Bon sang de bois

Les comptoirs qui ont ma préférence sont en bois.
Hélas, leur âme plus chaude est aussi plus éphémère.

Il me souviendra longtemps d’un établissement de la rue Fontaine, dont je continue de considérer le comptoir comme le plus confortable de Paris, fort d’une ondulation élégante qui permet, où que l’on y soit installé, au lieu d’être aligné avec son voisin, d’être tourné vers lui de trois quart, et d’embrasser le reste de la salle.

Il fut un temps où nous étions une petite armée d’ombres à le soutenir – improbable tribu d’atlantes hirsutes et de lolitas cariatides. Nous avions vu de l’obscurité, alors nous étions entrés. Et là, nous revenions presque chaque soir, pour ne parler de rien, rire et fraterniser au son peut-être païen des mêmes musiques. Tentant de lire le futur dans nos bières nous resserrions le groupe autour des tireuses mordorées, en constatant invariablement le même échec. Nous tenions ensemble, lovés dans ce jeu de mots de noir désir, hors du temps dans une nuit solsticiale. J’ai là quelques-uns de mes meilleurs souvenirs.

Mais il y a eu un futur : héliotrope, photophobe ou tiède vomis par Dieu, chacun a finalement poursuivi sa route. De loin en loin, nous sommes une poignée à revenir sur les lieux où la chaleur n’est plus que moribonde, et, nous nous retrouvons à l’occasion rue des Lombards, devant un autre bar en bois, incertains parfois de ce qui pouvait nous lier.

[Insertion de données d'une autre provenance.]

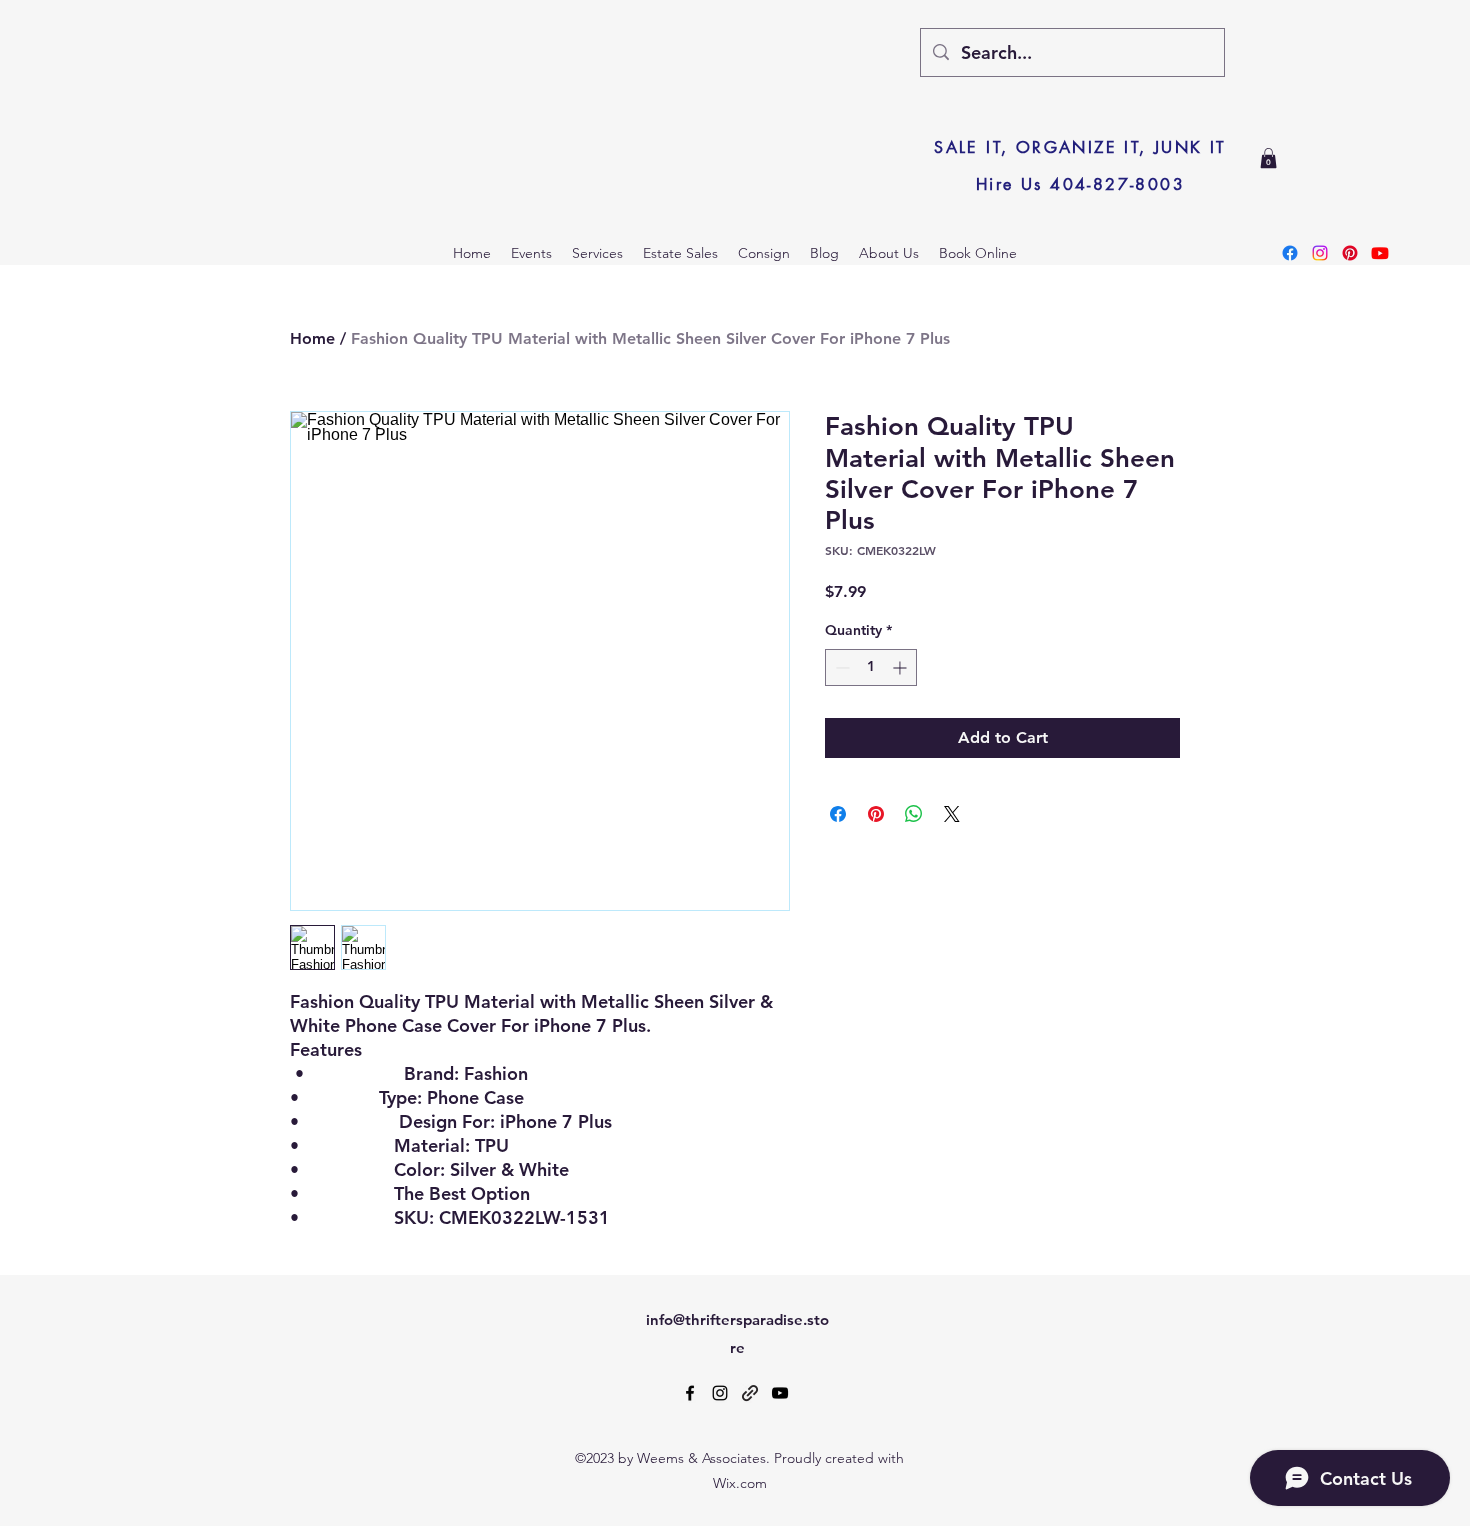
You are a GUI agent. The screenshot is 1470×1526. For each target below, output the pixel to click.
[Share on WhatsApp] (914, 814)
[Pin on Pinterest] (876, 814)
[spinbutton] (871, 667)
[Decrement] (840, 667)
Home (312, 338)
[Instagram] (1320, 253)
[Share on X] (952, 814)
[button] (1268, 158)
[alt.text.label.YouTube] (780, 1393)
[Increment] (901, 667)
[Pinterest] (1350, 253)
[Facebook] (1290, 253)
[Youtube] (1380, 253)
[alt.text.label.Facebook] (690, 1393)
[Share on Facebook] (838, 814)
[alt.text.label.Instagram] (720, 1393)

Demeurent, parmi les vétérans de cette quête inaboutie, quelques personnes auxquelles me lie encore une affection sincère. Avec cet espoir confié un soir à Lilienchka, que, s’il y a un paradis, s’y trouve une cave noire dotée d’un comptoir en bois. Nous y poserons nos pintes de houblon doré, et, en écoutant du rock, nous parlerons de tout et de rien, immortels car ensemble.